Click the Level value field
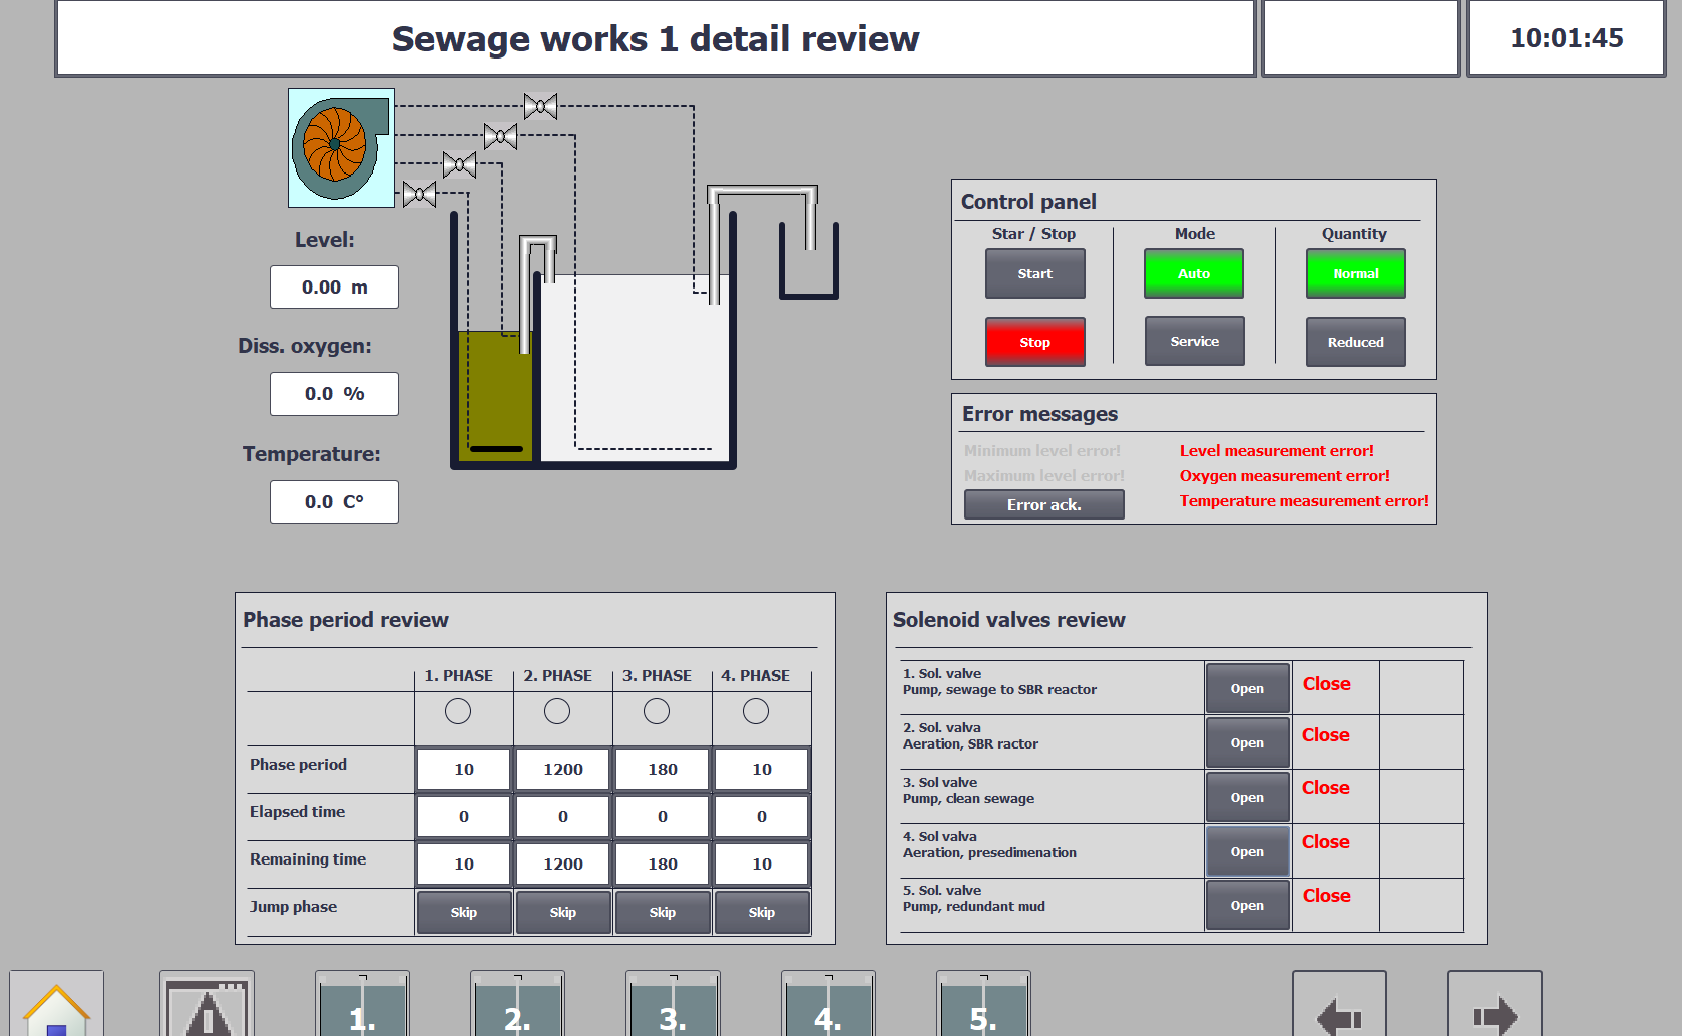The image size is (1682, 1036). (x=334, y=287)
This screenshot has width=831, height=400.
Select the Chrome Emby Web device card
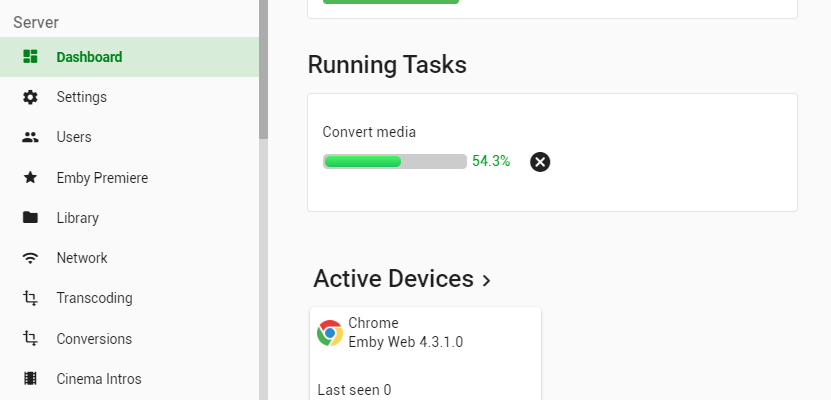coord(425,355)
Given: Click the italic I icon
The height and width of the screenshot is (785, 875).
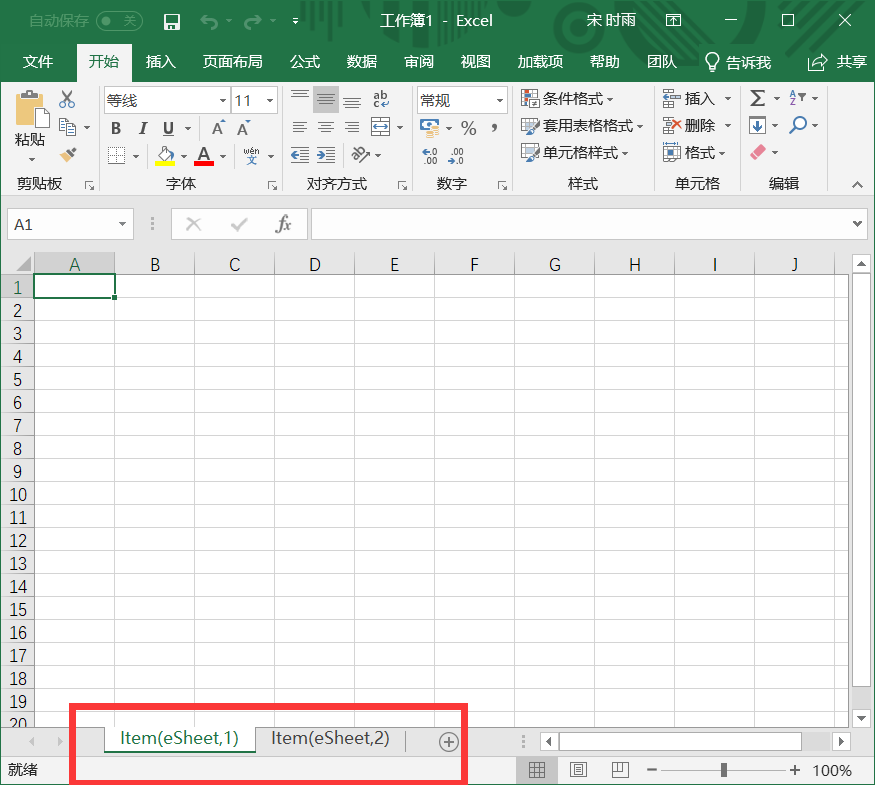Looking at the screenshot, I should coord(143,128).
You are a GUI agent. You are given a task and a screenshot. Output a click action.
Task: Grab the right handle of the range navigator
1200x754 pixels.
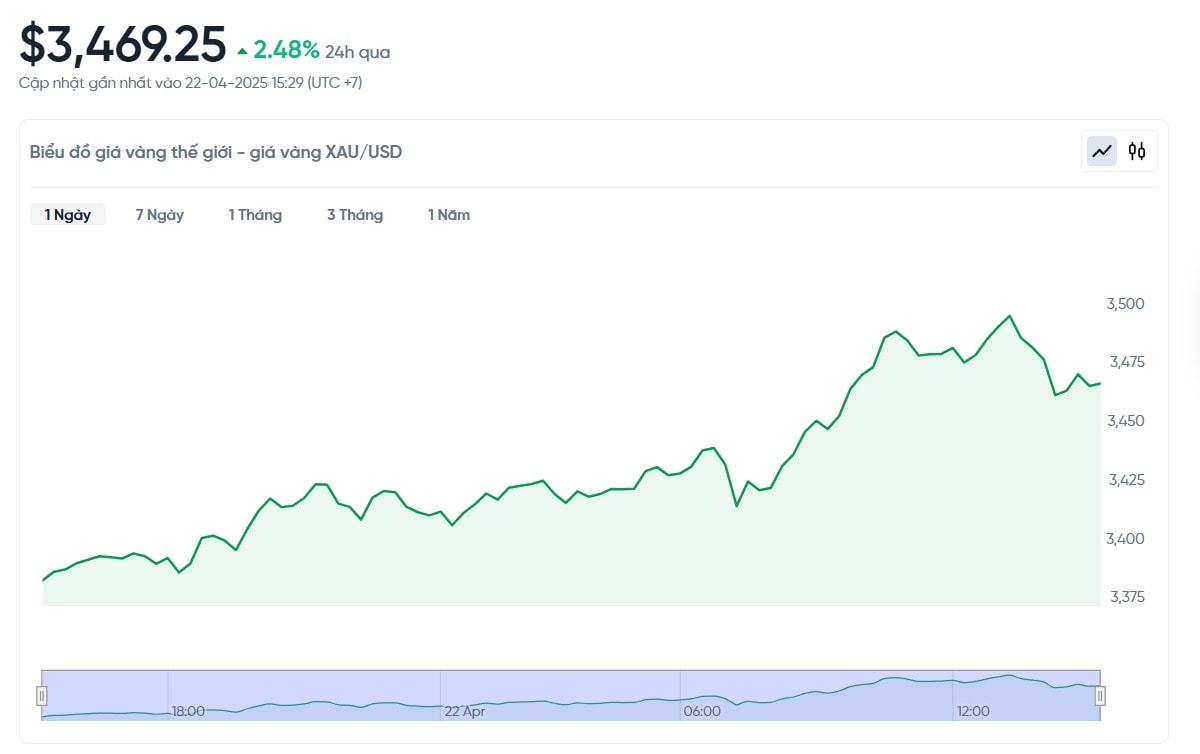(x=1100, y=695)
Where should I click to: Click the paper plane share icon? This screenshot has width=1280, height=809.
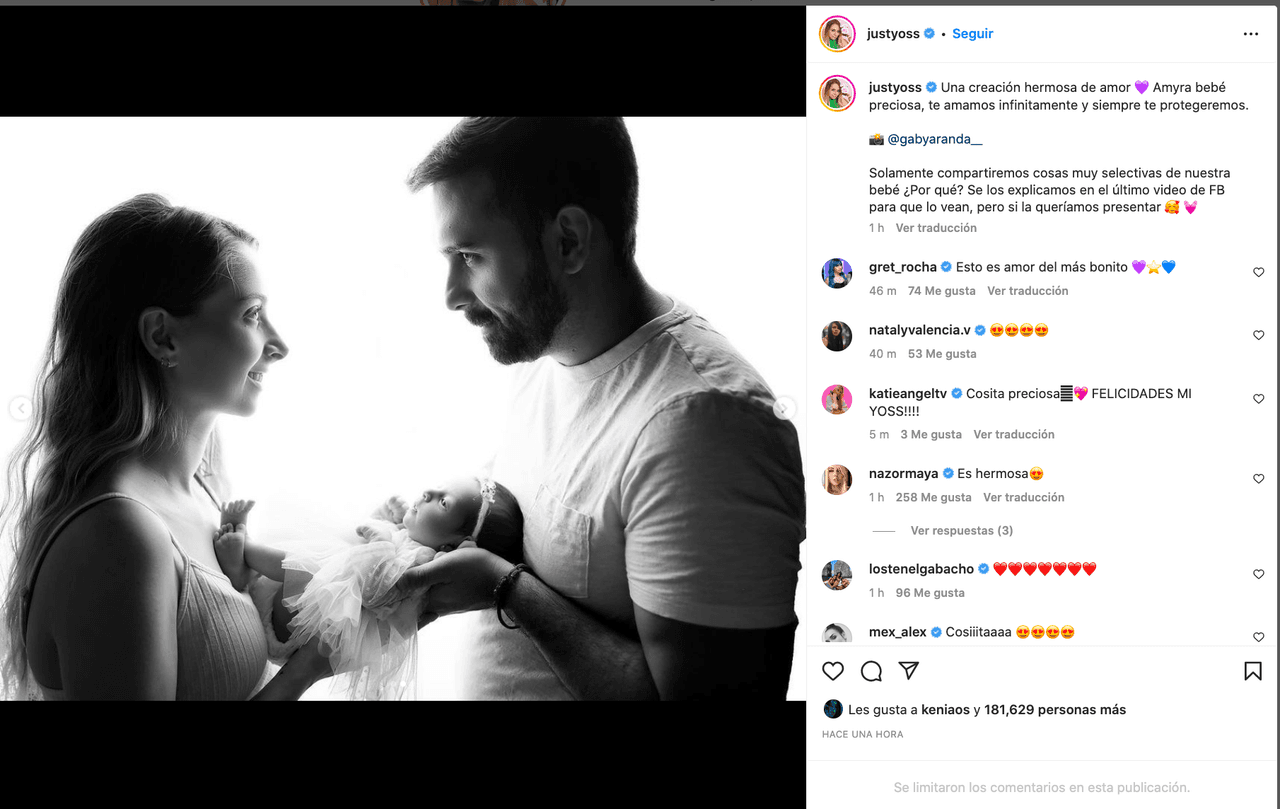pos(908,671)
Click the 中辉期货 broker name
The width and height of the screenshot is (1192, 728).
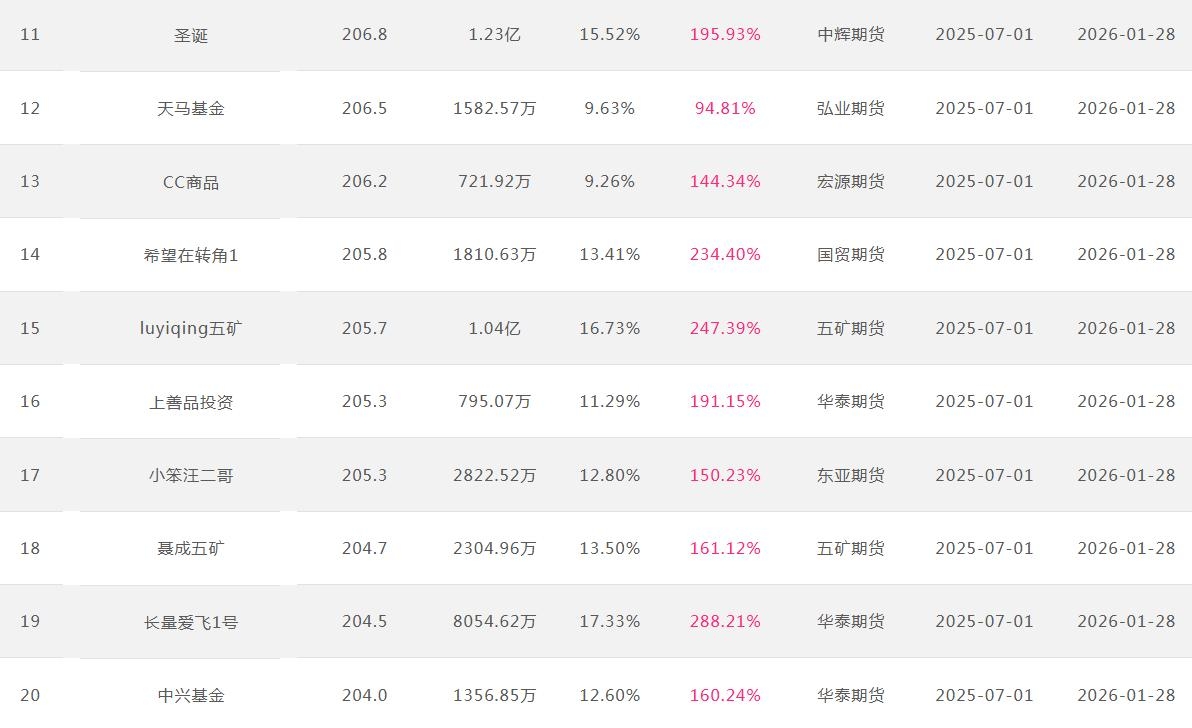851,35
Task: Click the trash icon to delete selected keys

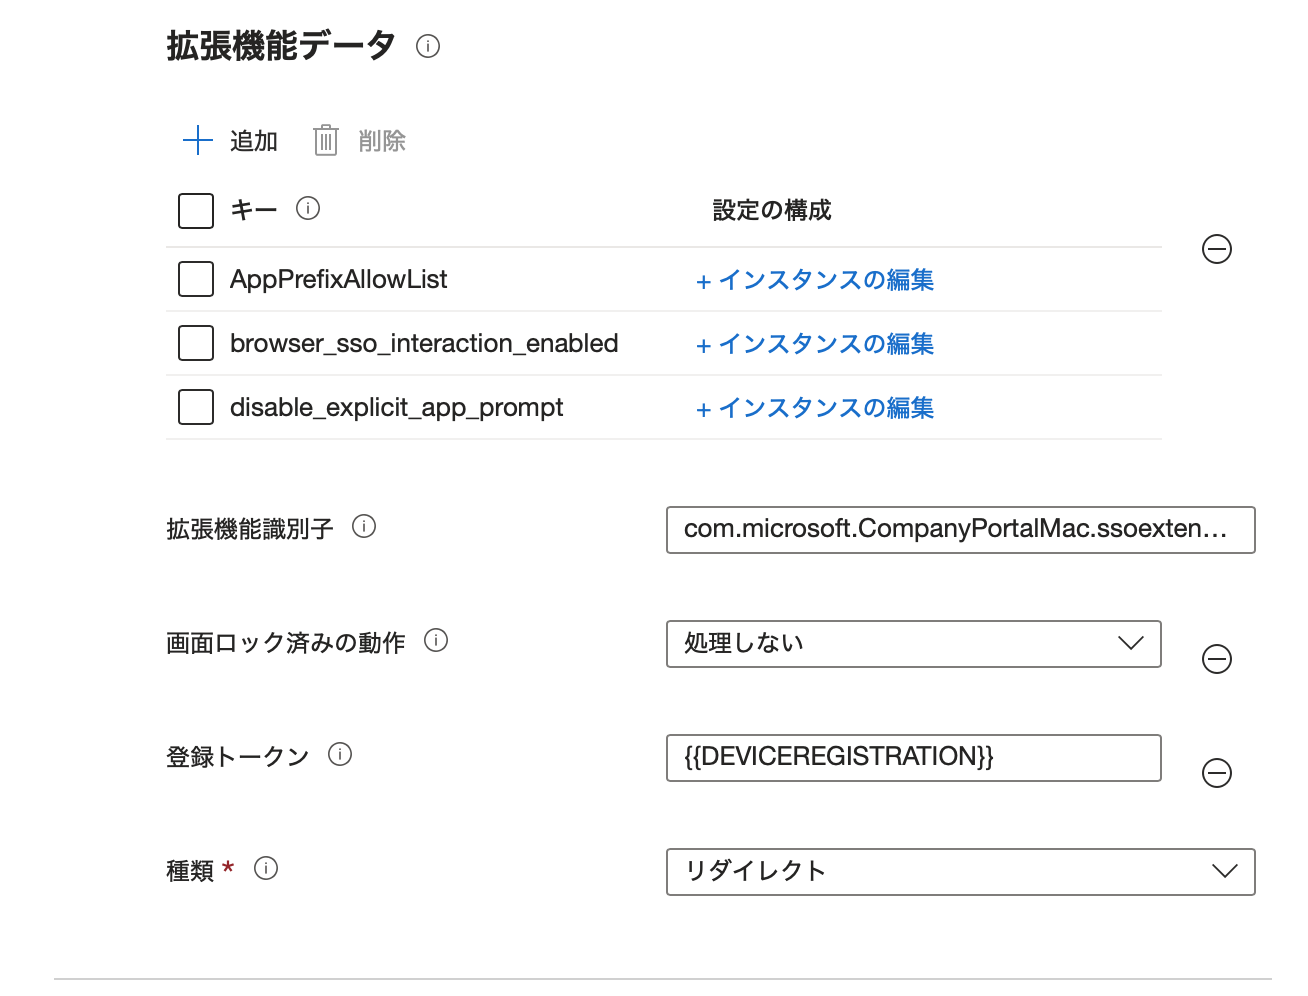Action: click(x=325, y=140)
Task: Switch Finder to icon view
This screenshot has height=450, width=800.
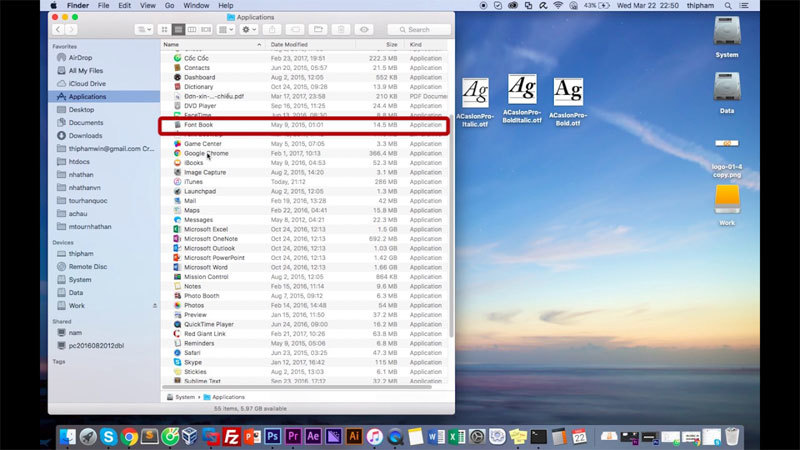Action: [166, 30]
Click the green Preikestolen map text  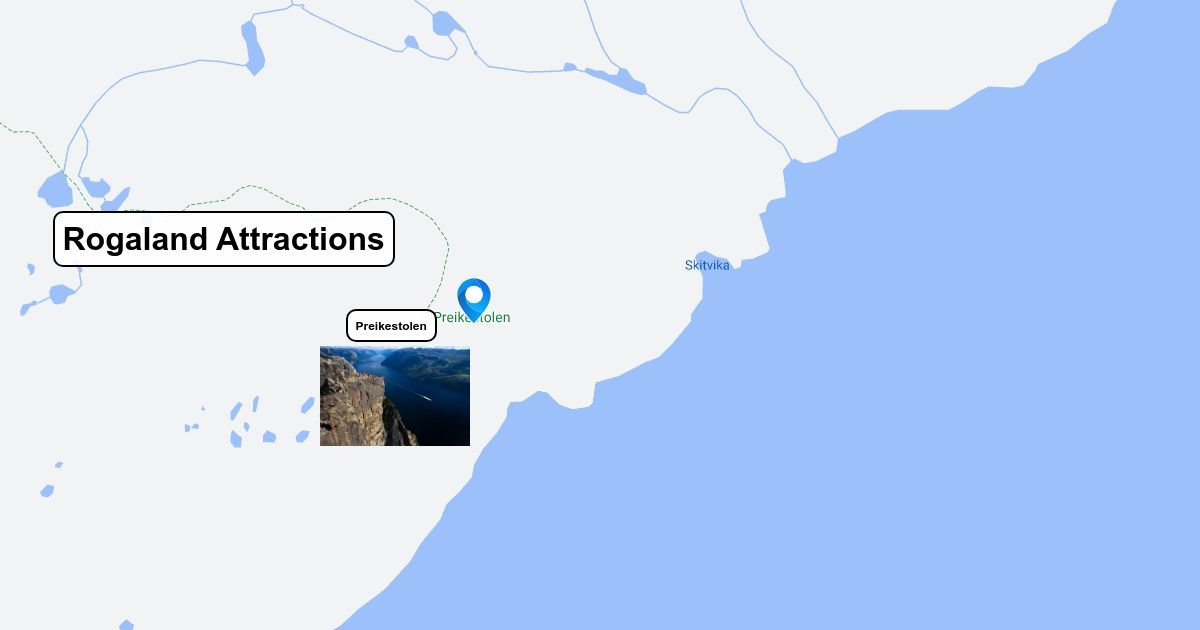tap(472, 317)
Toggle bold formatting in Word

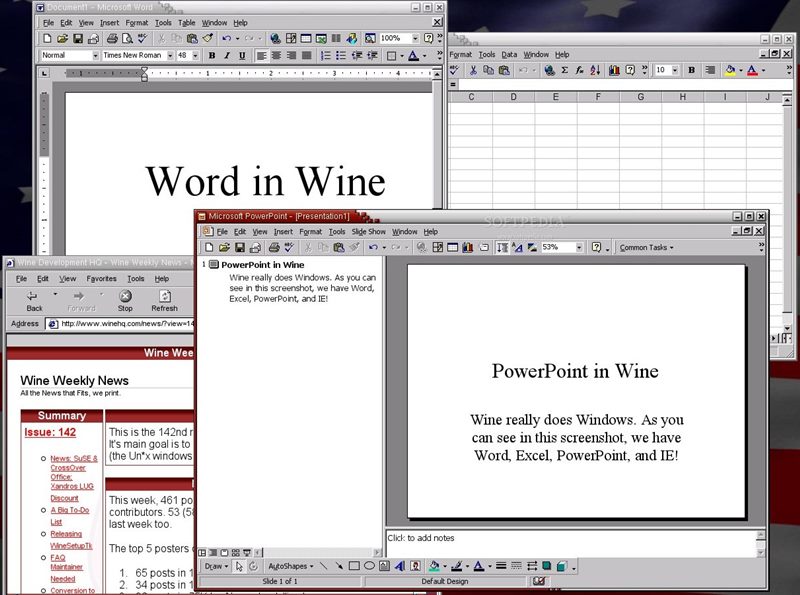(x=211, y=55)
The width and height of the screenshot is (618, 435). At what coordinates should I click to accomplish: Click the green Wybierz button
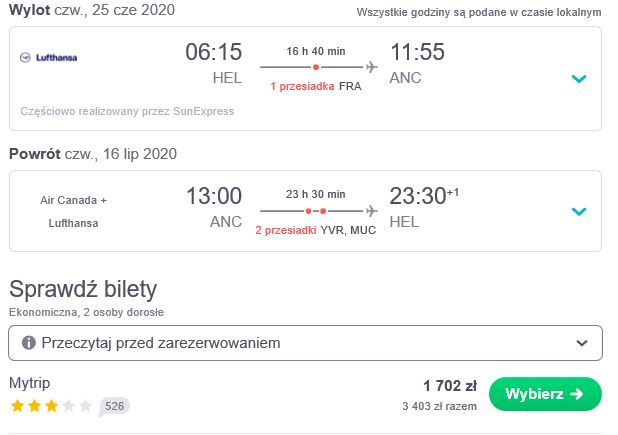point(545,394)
· · · · ·
DESCRIPTION OF THE TASK
What is needed is a word-for-word restatement of the lines from the one holding "The width and height of the screenshot is (618, 435)." to the final line of the data above, inclusive, without any pictures.

ANSWER SPACE
The width and height of the screenshot is (618, 435). At what coordinates should I click to accomplish: Click the green Wybierz button
point(545,394)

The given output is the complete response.